Scientists have found a way to remove disease-causing proteins from infected animal blood, which they hope may fight the human form of mad cow disease.
The UK and US researchers identified a molecule which removed the prion proteins from blood infected with scrapie, the Lancet reports.
Scrapie, which can affect sheep, is related to variant CJD. It is hoped the technique could also treat human blood.
But a blood transfusion expert said it first had to be properly assessed.
Prion diseases, including bovine spongiform encephalopathy (BSE) – or mad cow disease – and variant Creutzfeldt-Jakob Disease (vCJD), are fatal neurodegenerative diseases that occur after years of incubation with no apparent symptoms.
In the UK, three people have died from vCJD after receiving blood from donors who later went on to develop the disease.
Globally, there have been 200 cases of vCJD reported, 164 of which were in the UK.
‘Removal is best’
The researchers, including scientists from Cambridge University, suggest removing the infectious ability of prions – mis-formed proteins – might be one of the best ways of reducing the risk of vCJD transmission through blood.
They screened millions of molecules and found that one, called L13, binds prion protein (PrP), removing it from the blood.
The team checked this by passing 500 millilitres of scrapie-infected hamster blood through a filter that removes white blood cells – something which is done to all blood donated from transfusion in the UK.

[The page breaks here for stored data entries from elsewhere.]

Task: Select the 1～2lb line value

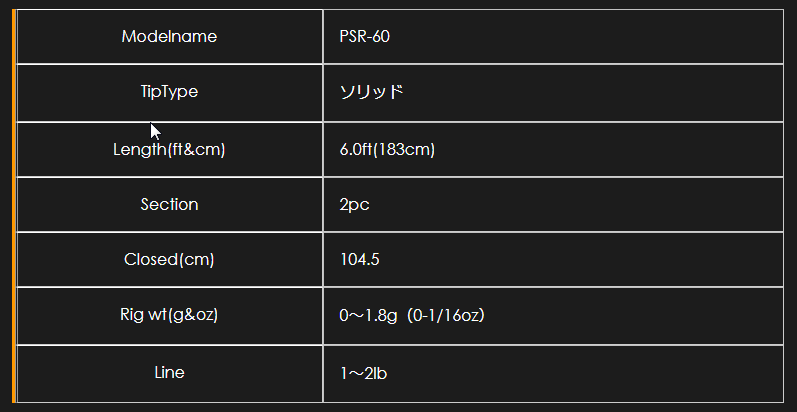Action: (363, 374)
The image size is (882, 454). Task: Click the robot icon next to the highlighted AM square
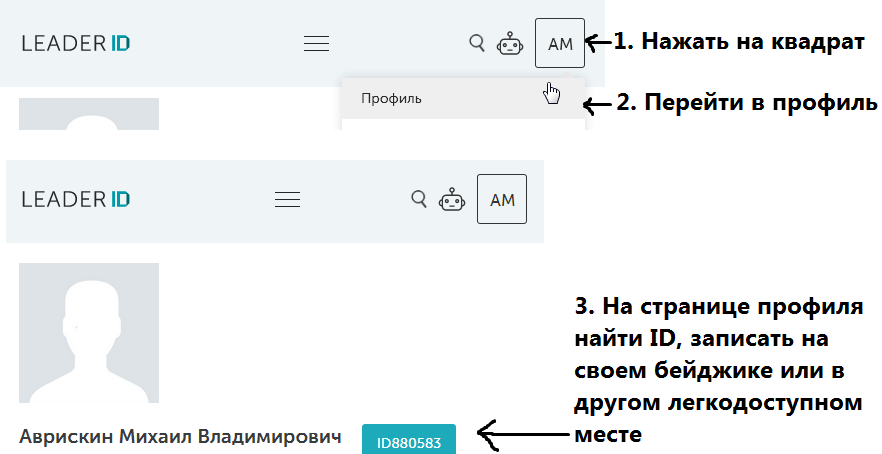(510, 43)
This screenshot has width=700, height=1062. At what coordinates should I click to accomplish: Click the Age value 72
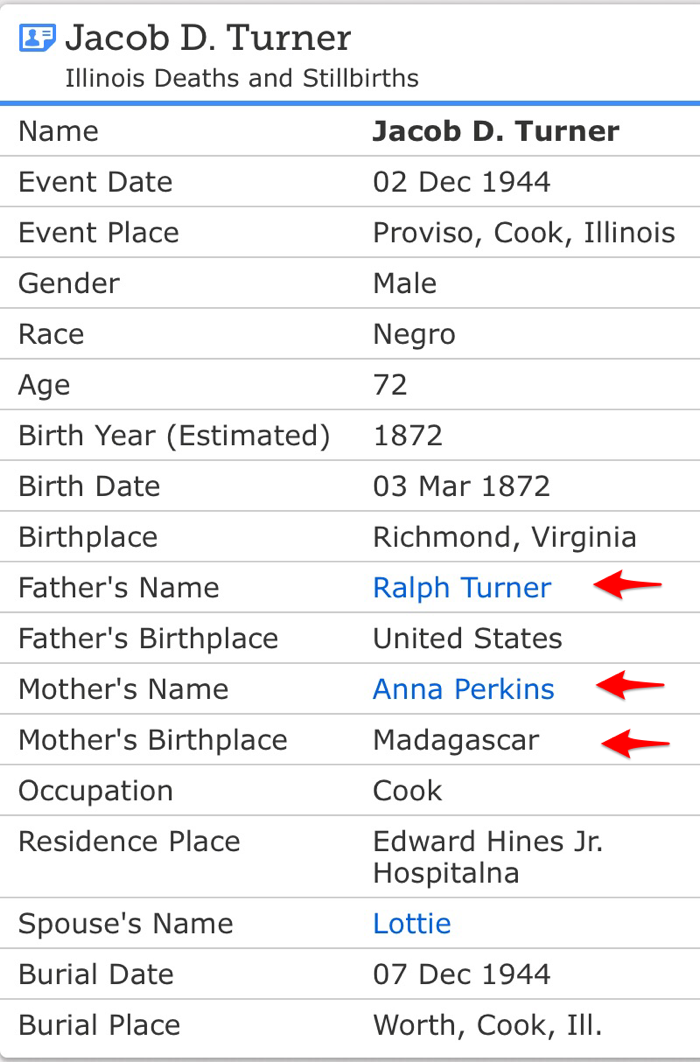coord(390,385)
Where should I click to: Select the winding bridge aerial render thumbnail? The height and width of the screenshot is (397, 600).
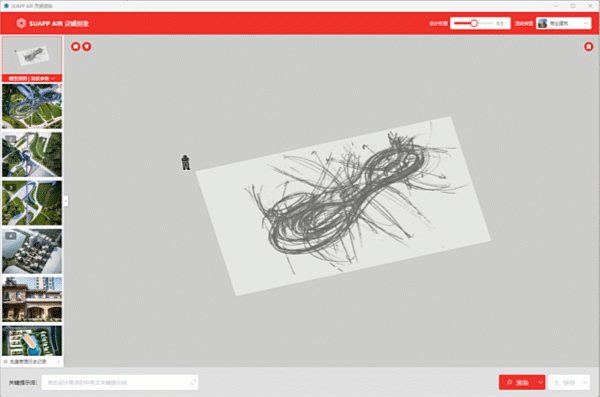point(32,106)
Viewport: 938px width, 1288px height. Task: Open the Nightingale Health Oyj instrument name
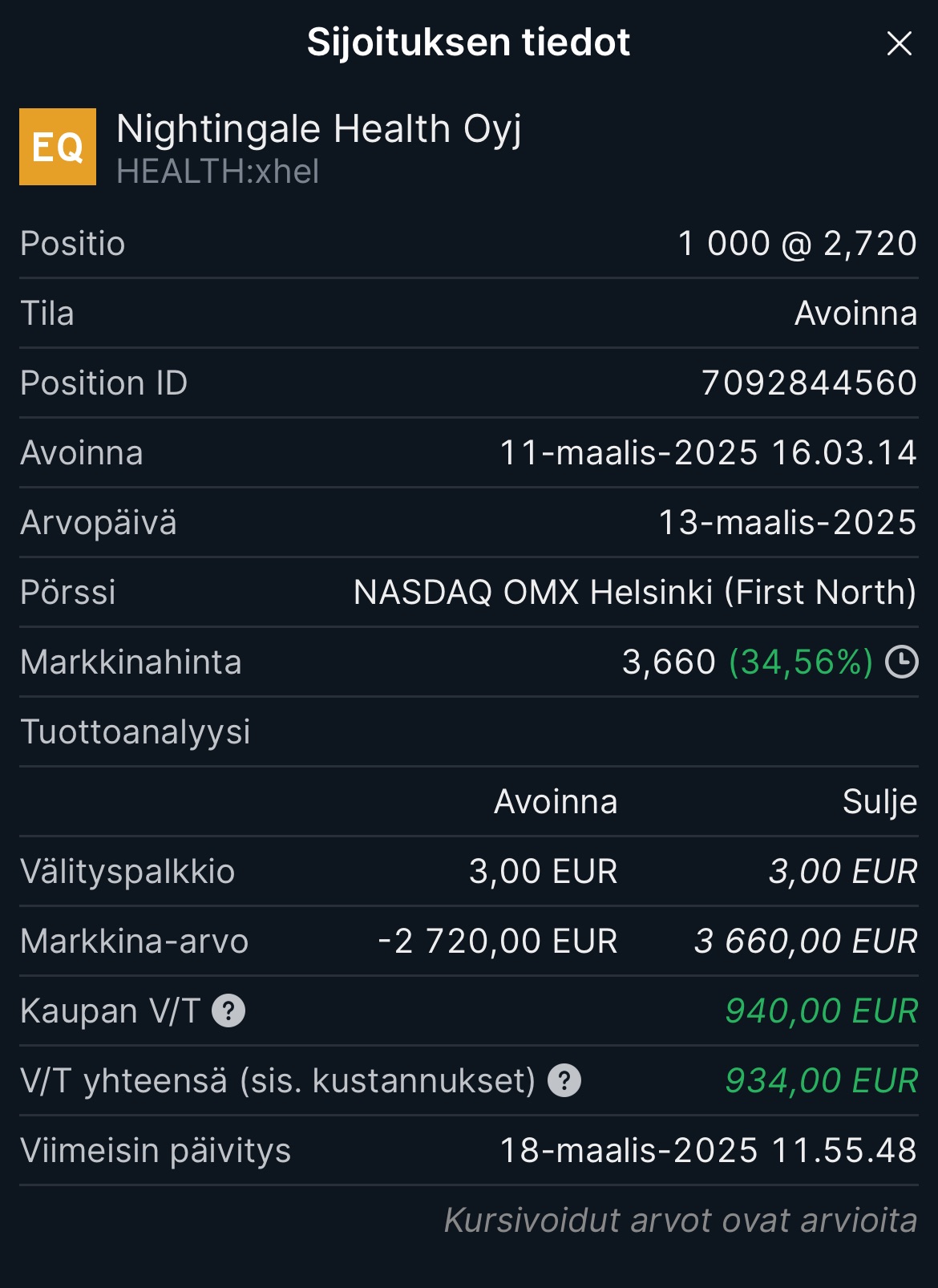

When they injected the blood into 99 hamsters, 15 became infected with scrapie.
But when they passed treated blood through devices containing the removal molecule and injected 96 hamsters with it, they found that none became infected.
L13 was also found to bind to PrP from human infections of vCJD, suggesting that it may also remove prion infectivity from human blood.
Dr Robert Rohwer, from the Veterans Affairs Medical Center, at the University of Maryland, Baltimore, who was involved in the study, said: "Removal of vCJD infectivity by adsorption gets around the extremely difficult problem of detecting the very low concentrations of these agents in blood, especially during the long asymptomatic period when people donate.
"For these disease agents, removal may be our best or only option."
Writing in the Lancet, Marc Turner of the Edinburgh Blood Transfusion Centre, said there were concerns about how best to check the technology worked, as there is nothing to compare them against.
There are also worries that passing blood through filters may cause blood to be caught up in the device and therefore lost, or could alter the blood’s properties.
He added: "The UK and Irish Blood Services have produced quality, efficacy and operational specifications for such filters, and are considering an assessment programme that will include independent investigation of efficacy and clinical safety studies.
"Until these technologies can be clinically and operationally assessed, the best protection against the uncertain risk of transfusion-associated prion disease remains in ensuring that blood products are used only if needed – and that the uncertainties surrounding potential risks are communicated effectively to patients and to the public at large."